Action director: Sammo Hung

Driving director: Frankie Chan

Stars: Jackie Chan, Anita Yuen, Michael Wong, Ken Lo, Thorsten Nickel

This is a great movie...for the first hour and half or so. There's some good fighting (including one inside an arcade which Jackie goes against Ken Lo), a nice car chase through the streets of Hong Kong, a high-powered (and violent, by Jackie Chan's standards) shootout/prison escape and a inventive action/stunt sequence where Jackie is trapped inside a trailer being tossed around by a crane.

In fact, this stuff is so good (hell, even Michael Wong manages to look semi-tough) you forget about the shred of a plot, which has Chan as a race car driver/police informant who has to race against a dangerous criminal named Cougar (played horribly by Nickel -- can't they ever find a decent white guy for these roles?) to rescue his two sisters. You can also forgive some of the heavy-handed "getting the point across" messages that Chan likes to put in his movies; this time it's against the evils of tabloid journalism.
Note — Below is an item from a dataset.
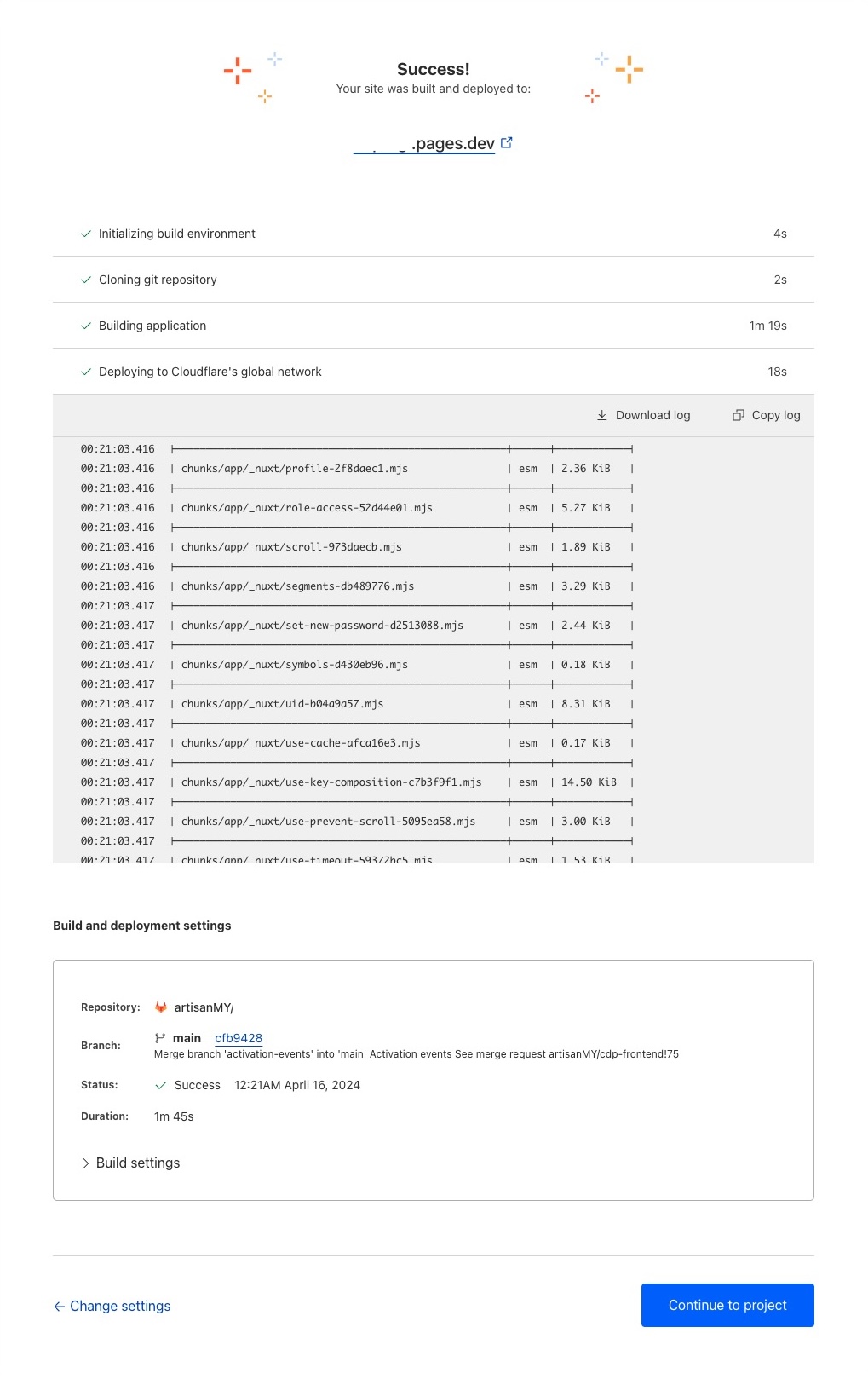Expand the Build settings section
The width and height of the screenshot is (868, 1379).
(x=129, y=1163)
However, this movie falls apart terribly during the finale. Now, this is when Jackie Chan movies -- even his lesser efforts -- usually get really good. But here? Nope. Apparently, the movie's shooting was running over budget and hampered by bad weather in Japan, so the crew had to move over to Malaysia. The Malay authorities decided they didn't want people driving so fast (didn't someone check to see if the government would allow them to shoot how they need to?), and as a result all of the climatic race footage is undercranked (sped up) and it looks ridiculous. Oh, and there's also a crappy romantic subplot that comes up too. And a gaggle of Japanese girls who swoon over Jackie every move on the course (now, Jackie, it's one thing to live out one's fantasies, but enough already).

Worst yet, there's no ending brawl. Yes, that's right. A Jackie Chan movie that ends without everyone and everything getting beat up or blown up. Not only is this a letdown for the viewer, it also forces them to turn their attention to the loose ends that are left. Like, who is Cougar? Why is Interpol after him? Why did Cougar want to race Jackie so badly that he committed kidnapping? Now, I know Jackie Chan movies aren't exactly Shakespeare, but come on -- between four directors (Jackie is notorious for sticking his big nose in the middle of things during shooting) and three scriptwriters, you'd think they could have come up with something better than this. Even Jackie (normally the biggest PR guy for his movies) admits -- somewhat -- to the movie's failure in his autobiography by saying "it's isn't my favorite film."

Still, this big-budget movie (at US$25 million, it's the most expensive HK movie to date) deserves a look. It's really only because the first part is so good that the ending -- and thus the film as a whole -- is a bit disappointing.